===== Source document =====

Nation Current Affairs 28 Sep 2018 SC verdict 'unb ...

SC verdict 'unbalanced', will fight for lord Ayyappa's rights: Activist Rahul Easwar

DECCAN CHRONICLE WITH AGENCY INPUTS
Published Sep 28, 2018, 5:00 pm IST
Updated Sep 28, 2018, 5:00 pm IST
SC lifted ban on entry of women in Sabarimala following a 20-year legal battle, ruling that patriarchy cannot be allowed to trump faith.
Rahul Easwar, the grandson of Sabarimala priest Kandararu Maheswararu, who died in May this year, said they were going for a review petition. (Photo: Facebook/ Rahul Easwar)
 Rahul Easwar, the grandson of Sabarimala priest Kandararu Maheswararu, who died in May this year, said they were going for a review petition. (Photo: Facebook/ Rahul Easwar)

===== Recorded information =====

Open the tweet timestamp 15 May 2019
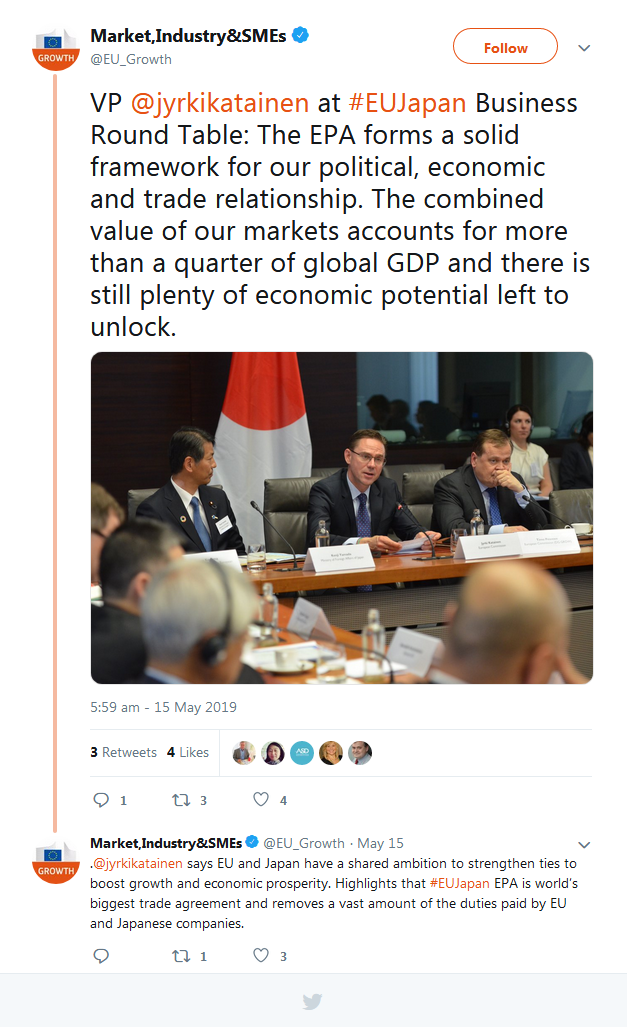Image resolution: width=627 pixels, height=1027 pixels. (163, 707)
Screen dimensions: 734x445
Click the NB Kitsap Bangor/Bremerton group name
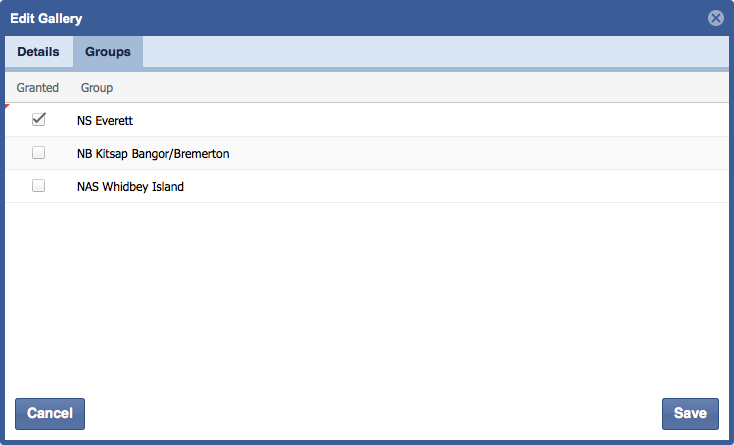point(154,153)
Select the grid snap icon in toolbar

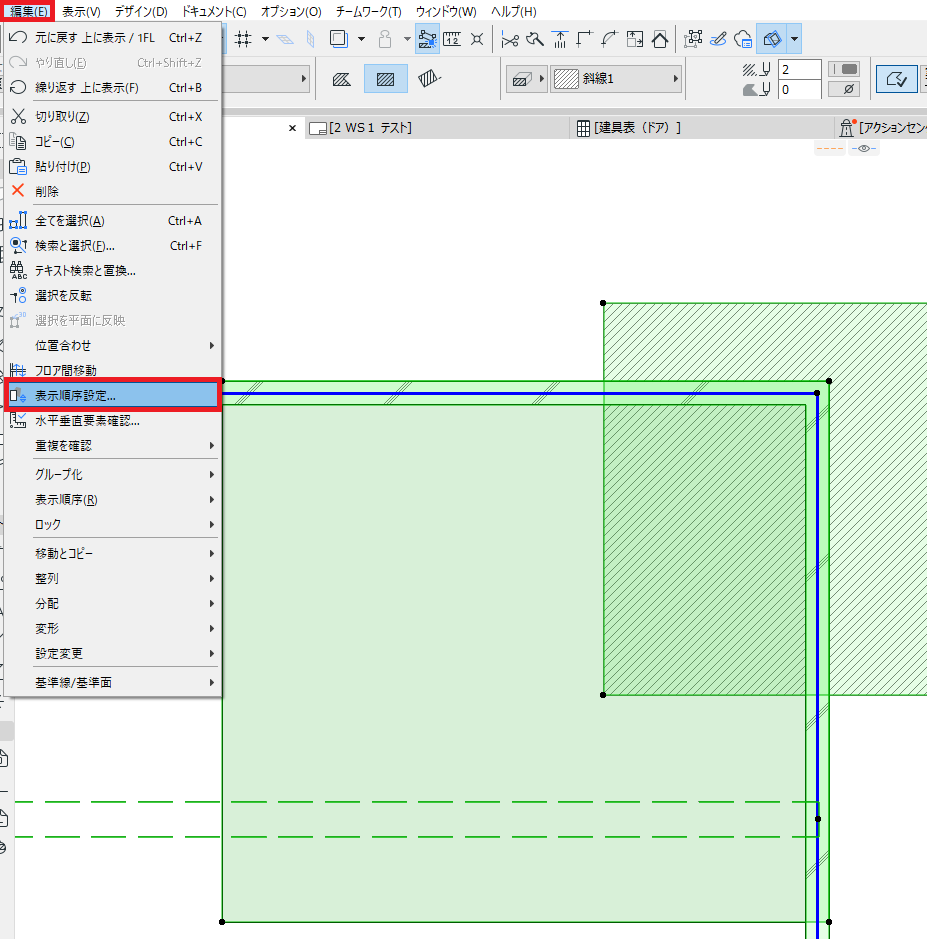click(243, 40)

=====

To do -
1 - Copy the Sabarimala verdict report between "Nation Current Affairs" and "to trump faith.", inclusive, and switch "women" to "female devotees".
2 - Carry on the Sabarimala verdict report from the point where it stops.
The listing has no connection to the Sabarimala verdict report.

Results for the exercise -
1 -
Nation Current Affairs 28 Sep 2018 SC verdict 'unb ...

SC verdict 'unbalanced', will fight for lord Ayyappa's rights: Activist Rahul Easwar

DECCAN CHRONICLE WITH AGENCY INPUTS
Published Sep 28, 2018, 5:00 pm IST
Updated Sep 28, 2018, 5:00 pm IST
SC lifted ban on entry of female devotees in Sabarimala following a 20-year legal battle, ruling that patriarchy cannot be allowed to trump faith.

2 -
Mumbai: President of the Ayyappa Dharma Sena and activist Rahul Easwar, a prominent face of the campaign that challenged the entry of women between the ages of 10 and 50 at Kerala's renowned Sabarimala temple, has argued that the Supreme Court's verdict on Friday was not balanced and he will be appeal to a larger bench.

Rahul Easwar, the grandson of Sabarimala priest Kandararu Maheswararu, who died in May this year, said they were going for a review petition.

 

“Our core argument is that presiding deity of Sabarimala Shrine has some peculiarities. The deity is in the form of ‘Naishtika Brahmachari’ and has certain rights to uphold the privacy of the deity. And the deity’s private space is the temple, so we were expecting a much more balanced verdict. We will certainly file a review petition. We still have the legal remedy with us. Until October 16, the temple is closed too, so we have time.” 

In a four-one majority verdict, the Supreme Court on Friday lifted ban on entry of women in the temple following a 20-year legal battle, ruling that patriarchy cannot be allowed to trump faith.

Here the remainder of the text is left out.